Da What Code?
I love a good, old fashioned barney. That’s what King David said just before he led the Israelites into the city of Troy inside a giant wooden horse and was subsequently beheaded by Richard the Lionheart. (I’m a bit sketchy on the details but I think that’s the gist of what happened, although, who knows, I was sick the day they did history). And it is with those words of battle ringing in my ears that I embark on this, my historic first foray into what I hope will become a quad-weekly (every four weeks) essay exploring the murkier corners of Christendom. If all goes well, I may consider making it a monthly thing.
And what better way to cut this baby’s cord - to use an inappropriate metaphor - than to let rip with a vicious diatribe against one of the most subversive, manipulative and downright evil films that the world has ever seen. Unfortunately, a legal injunction prevents me from doing so, so instead I will talk about The Da Vinci Code. The talking car movie will get its comeuppance, though, make no mistake.
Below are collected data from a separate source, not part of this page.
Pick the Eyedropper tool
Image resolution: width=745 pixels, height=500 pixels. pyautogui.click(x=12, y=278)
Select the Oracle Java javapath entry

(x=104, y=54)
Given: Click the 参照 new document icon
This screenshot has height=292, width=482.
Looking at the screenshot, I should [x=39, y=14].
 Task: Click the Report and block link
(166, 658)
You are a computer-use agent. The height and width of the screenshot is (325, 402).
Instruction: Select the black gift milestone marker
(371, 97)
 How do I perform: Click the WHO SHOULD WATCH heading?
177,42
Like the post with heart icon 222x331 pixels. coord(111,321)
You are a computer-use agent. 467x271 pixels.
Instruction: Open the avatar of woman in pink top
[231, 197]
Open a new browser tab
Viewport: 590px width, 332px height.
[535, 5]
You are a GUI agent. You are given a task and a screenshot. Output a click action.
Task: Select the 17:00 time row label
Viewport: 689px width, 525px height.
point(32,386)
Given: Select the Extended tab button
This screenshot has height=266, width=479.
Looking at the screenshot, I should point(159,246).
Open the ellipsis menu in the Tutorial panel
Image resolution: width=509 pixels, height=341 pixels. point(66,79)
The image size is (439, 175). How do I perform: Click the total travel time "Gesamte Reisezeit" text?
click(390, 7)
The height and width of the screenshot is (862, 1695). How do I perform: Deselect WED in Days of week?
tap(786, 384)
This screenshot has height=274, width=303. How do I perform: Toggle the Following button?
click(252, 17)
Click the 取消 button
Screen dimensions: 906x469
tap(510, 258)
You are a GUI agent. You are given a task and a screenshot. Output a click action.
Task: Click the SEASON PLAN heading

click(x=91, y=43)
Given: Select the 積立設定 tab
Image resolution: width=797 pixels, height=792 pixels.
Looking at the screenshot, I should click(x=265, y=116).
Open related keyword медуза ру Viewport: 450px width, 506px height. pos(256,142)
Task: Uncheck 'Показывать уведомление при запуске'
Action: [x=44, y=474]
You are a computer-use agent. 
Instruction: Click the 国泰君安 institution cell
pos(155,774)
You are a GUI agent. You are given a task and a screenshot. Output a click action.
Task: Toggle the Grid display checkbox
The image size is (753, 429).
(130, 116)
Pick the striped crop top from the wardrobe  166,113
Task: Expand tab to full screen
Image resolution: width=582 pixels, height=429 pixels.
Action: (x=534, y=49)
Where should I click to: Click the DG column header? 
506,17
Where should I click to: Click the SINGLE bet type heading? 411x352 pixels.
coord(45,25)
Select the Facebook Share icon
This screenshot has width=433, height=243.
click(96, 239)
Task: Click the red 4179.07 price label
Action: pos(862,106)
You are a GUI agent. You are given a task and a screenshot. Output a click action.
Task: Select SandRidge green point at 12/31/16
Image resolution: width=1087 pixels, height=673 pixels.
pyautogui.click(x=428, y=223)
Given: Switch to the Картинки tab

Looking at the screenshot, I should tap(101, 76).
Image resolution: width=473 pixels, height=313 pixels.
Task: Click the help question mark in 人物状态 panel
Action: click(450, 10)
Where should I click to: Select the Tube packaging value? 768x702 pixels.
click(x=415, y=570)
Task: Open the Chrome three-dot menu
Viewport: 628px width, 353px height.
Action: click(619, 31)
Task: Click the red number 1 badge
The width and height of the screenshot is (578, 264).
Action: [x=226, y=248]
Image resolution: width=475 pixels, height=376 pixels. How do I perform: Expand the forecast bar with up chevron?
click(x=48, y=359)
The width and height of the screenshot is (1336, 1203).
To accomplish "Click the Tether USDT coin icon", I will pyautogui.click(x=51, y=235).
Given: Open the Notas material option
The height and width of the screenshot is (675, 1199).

The Da Vinci Code has been a cinematic phenomenon, breaking box office records worldwide and making millions of dollars for its producers through ticket sales, advertising revenue and promotional tie-ins such as McDonalds happy meals and Tom Hanks action figures. The one that spews forth quotes from the movie, such as, “Gimme a break, not another stupid anagram” and “Run, Robert Langdon, run!” is admittedly quite ingenious. The movie’s success has been so unprecedented that apparently a novel has even been released of the same name.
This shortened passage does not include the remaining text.